Month: April 2005

  • I need a writing assignment.

    It will be funny. There will be three characters. Fill in the blanks:

    A _______, a _________, and a __________ walk into a bar.

    I might not set the story in a bar, but I need three characters.

    Update: Uhm… Maybe I didn’t need a writing assignment. I just can’t get it together, so I get an ‘Incomplete’ on this assignment. All those who offered suggestions feel free to nag me about it.

    I’ve been absorbed with the million tiny things that drag one down. I’ve also been absorbed with choosing the next hike… We’ve had rainy and overcast weather lately, so less than ideal. But that’s shifting back around, and I might just have to go hike around in the rain if it doesn’t.

    I checked out a book from the library, called ‘Hiking the Mountains To Sound Greenway,’ by Harvey Manning. I got it because he’s a hoot to read, and also because he talks about the history, natural and otherwise, of the places.

    The Mountains To Sound Greenway is a big ol’ swath of natural areas along the I-90 corridor between Seattle and Ellensburg, which drapes it all the way across the mountains. There’s a whole parallel universe of hiking trails through the mountains, but the Greenway unites their various owners and protectors into a political bloc.

    I’m still entertaining the notion of riding my bike all the way across the Iron Horse/John Wayne rail-to-trail path. Issaquah to Idaho. And maybe back. Ride, Forrest, ride!

  • mefi linked to this Andrew Sullivan article over at New Republic, that talks about how confused conservatism is at the moment.

    Now, I agree with a lot of what he’s saying, but he’s missing the most important, most central, most fundamental thing about what’s going on in conservatism, and in Republicanism today. And that is this: The party isn’t confused, it’s being used.

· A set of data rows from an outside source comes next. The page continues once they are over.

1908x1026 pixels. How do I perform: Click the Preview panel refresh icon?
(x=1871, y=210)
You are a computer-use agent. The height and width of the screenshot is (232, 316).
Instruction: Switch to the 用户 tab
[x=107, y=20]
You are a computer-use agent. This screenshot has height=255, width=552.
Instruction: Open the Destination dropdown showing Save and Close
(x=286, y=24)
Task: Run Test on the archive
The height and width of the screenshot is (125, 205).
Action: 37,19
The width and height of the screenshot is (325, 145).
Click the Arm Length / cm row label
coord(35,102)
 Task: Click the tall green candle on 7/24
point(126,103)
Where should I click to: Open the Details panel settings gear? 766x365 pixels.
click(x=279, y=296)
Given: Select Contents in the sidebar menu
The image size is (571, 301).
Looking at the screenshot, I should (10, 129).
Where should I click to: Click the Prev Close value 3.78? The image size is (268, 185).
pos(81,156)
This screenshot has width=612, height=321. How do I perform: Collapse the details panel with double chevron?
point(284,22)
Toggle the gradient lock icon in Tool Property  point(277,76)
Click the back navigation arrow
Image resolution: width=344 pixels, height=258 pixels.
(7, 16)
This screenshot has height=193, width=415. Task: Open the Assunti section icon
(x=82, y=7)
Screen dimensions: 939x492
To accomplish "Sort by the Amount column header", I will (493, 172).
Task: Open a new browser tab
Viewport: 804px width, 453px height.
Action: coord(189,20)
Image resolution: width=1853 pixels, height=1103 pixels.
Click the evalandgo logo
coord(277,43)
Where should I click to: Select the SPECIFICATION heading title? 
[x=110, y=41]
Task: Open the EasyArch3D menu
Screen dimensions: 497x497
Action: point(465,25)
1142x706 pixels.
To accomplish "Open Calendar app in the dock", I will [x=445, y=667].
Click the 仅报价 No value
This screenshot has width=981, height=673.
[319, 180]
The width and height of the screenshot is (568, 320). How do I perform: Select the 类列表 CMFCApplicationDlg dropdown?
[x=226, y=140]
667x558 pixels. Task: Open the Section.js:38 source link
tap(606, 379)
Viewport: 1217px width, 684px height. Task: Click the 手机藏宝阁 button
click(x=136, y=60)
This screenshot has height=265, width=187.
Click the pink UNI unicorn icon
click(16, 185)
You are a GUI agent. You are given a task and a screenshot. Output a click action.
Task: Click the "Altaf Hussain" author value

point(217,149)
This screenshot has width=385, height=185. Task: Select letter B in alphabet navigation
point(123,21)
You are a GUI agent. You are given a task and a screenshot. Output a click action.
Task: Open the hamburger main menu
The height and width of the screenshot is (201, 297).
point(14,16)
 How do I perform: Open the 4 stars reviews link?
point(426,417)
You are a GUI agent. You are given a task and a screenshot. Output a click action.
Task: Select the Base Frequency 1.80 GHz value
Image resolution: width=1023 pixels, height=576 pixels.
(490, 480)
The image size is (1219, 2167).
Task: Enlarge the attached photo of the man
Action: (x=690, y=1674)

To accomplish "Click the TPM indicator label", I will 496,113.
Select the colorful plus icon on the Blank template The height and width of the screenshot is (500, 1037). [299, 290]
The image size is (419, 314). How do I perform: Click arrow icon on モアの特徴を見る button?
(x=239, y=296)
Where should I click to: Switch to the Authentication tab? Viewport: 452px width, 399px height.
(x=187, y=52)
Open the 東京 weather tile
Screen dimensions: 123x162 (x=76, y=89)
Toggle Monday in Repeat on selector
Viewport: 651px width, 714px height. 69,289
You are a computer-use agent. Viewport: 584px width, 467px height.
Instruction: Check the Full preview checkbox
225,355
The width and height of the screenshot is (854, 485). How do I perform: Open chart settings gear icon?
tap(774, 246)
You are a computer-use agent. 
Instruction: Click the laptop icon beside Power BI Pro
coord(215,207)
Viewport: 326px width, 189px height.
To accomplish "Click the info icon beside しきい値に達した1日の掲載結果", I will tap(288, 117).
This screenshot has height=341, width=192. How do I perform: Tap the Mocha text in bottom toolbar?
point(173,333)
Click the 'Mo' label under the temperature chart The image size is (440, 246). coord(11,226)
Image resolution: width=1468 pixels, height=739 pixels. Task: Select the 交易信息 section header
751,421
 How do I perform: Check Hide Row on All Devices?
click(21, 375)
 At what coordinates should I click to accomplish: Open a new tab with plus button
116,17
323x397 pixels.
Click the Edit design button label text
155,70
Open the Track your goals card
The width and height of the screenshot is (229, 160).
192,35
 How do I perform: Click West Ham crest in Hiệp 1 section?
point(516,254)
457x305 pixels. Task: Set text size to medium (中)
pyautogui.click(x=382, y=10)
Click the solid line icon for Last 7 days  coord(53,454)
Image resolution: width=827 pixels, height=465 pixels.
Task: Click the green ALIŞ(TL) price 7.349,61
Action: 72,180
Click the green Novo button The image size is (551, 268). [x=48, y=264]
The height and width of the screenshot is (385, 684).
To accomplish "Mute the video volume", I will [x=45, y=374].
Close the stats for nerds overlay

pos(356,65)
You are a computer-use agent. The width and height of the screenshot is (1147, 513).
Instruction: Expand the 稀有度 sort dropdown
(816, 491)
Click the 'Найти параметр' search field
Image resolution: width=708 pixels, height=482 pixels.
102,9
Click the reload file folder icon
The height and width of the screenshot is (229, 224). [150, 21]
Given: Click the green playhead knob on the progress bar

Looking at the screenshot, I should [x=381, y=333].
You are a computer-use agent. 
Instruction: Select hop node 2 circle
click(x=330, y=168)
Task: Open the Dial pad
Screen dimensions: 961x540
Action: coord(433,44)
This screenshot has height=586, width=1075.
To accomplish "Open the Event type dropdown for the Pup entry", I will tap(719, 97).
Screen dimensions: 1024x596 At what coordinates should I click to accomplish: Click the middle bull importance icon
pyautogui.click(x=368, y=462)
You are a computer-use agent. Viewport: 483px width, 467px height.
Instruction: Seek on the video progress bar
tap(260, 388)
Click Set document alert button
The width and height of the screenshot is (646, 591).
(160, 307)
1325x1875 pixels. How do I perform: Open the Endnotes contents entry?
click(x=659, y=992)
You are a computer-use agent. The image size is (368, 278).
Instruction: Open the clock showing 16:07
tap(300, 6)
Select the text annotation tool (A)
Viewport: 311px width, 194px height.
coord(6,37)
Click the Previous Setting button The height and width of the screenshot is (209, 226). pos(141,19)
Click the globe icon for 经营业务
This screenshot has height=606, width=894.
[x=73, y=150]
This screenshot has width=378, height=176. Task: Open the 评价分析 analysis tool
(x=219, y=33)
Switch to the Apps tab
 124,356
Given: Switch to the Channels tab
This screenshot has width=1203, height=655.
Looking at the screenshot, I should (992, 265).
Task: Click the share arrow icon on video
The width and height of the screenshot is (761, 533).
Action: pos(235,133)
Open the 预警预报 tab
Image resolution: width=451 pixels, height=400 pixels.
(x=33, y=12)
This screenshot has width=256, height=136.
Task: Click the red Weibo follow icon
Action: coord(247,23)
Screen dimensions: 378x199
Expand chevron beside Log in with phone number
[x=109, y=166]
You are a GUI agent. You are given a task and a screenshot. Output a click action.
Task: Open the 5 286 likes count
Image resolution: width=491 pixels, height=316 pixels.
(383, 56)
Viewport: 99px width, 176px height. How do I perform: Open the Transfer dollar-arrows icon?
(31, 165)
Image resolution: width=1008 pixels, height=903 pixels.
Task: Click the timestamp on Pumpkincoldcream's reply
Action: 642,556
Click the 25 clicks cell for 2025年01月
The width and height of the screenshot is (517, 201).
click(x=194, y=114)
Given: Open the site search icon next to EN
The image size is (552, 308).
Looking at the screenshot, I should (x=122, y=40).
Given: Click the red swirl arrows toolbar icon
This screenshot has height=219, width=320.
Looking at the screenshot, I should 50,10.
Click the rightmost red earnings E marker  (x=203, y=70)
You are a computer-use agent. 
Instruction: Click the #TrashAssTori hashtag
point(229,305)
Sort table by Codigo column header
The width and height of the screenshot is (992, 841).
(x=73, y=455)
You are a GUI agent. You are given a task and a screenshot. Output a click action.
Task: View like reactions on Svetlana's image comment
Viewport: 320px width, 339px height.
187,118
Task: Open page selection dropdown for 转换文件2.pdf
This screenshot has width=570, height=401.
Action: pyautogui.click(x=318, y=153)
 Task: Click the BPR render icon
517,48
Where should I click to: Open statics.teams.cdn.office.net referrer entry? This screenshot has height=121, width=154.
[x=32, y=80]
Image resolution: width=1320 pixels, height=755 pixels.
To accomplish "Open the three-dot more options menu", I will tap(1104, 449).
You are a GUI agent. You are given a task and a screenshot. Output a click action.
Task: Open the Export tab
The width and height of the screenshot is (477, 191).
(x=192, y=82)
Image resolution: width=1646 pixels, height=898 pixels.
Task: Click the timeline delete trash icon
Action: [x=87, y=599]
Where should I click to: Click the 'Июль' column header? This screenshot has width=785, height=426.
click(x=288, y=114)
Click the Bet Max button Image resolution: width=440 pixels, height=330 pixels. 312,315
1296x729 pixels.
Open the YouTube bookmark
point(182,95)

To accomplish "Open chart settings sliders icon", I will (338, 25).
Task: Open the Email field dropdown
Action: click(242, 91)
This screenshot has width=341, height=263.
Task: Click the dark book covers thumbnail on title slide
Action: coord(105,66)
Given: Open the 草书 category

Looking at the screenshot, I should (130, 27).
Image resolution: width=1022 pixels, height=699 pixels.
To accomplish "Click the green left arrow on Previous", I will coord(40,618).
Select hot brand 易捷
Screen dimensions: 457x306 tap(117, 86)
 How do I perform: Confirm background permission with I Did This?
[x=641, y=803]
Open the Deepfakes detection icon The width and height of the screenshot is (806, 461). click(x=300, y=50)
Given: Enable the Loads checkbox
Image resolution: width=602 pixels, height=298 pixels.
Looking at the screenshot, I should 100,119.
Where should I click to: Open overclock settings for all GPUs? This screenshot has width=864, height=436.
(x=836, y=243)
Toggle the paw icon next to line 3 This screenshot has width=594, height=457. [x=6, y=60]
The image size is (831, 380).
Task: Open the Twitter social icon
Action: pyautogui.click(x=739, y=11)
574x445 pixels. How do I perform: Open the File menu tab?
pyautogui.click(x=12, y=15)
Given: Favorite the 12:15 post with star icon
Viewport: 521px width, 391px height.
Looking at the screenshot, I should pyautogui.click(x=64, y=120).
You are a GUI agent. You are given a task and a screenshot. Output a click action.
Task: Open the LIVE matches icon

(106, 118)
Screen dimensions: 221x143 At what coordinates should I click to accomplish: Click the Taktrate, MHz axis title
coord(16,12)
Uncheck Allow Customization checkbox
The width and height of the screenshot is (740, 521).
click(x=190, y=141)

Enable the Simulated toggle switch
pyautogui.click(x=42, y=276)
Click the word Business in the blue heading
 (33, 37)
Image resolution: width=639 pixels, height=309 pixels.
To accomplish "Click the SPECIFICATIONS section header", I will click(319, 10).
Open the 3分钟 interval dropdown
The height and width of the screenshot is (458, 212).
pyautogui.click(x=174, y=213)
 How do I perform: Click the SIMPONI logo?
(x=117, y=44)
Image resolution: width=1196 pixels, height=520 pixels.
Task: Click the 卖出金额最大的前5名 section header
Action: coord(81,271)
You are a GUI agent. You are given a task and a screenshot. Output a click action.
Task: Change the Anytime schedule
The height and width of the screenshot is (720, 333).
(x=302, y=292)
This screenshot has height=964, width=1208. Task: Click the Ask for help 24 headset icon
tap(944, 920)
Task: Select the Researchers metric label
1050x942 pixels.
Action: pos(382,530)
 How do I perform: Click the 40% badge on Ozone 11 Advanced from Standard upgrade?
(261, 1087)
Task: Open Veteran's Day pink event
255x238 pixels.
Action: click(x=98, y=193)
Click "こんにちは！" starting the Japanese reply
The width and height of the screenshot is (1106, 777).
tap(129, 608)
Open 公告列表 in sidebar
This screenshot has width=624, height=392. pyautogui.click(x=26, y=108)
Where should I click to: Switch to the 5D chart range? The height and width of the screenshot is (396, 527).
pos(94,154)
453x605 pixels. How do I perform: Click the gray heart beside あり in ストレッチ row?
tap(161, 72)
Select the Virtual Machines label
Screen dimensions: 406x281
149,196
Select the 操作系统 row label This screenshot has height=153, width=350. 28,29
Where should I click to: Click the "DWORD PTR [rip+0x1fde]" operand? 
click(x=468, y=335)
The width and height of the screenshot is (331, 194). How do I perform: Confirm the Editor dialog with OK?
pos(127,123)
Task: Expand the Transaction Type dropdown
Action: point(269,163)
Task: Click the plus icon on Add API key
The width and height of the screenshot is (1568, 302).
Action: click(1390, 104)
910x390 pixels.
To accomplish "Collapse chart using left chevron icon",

    The situation isn’t that ‘conservatism’ is confused, it’s that there are three elements here: 1) People who have a political philosophy based in conservatism. These are the big thinkers over at places like New Republic. They’re moderate to libertarian, and they, like your run-o-the-mill liberal elite, are distinct in that they’ve actually put time and effort into developing an actual, honest-to-goodness political philosophy. They say free trade over government, individual initiative over regulation, jobs over handouts. 2) Conservative movementarians. I call them ‘movementarians’ because I think it’s funny. Real political philosophers would say they are members of the conservative movement, which is unique from actual conservatism. The movementarians’ beliefs don’t care how big government gets as long as it keeps gay people from marrying, or Terri Shiavo from dying. I won’t go much further on this description, because it’d sound like I was trying to make fun of them, but the sad fact is that the conservative movement is self-parody.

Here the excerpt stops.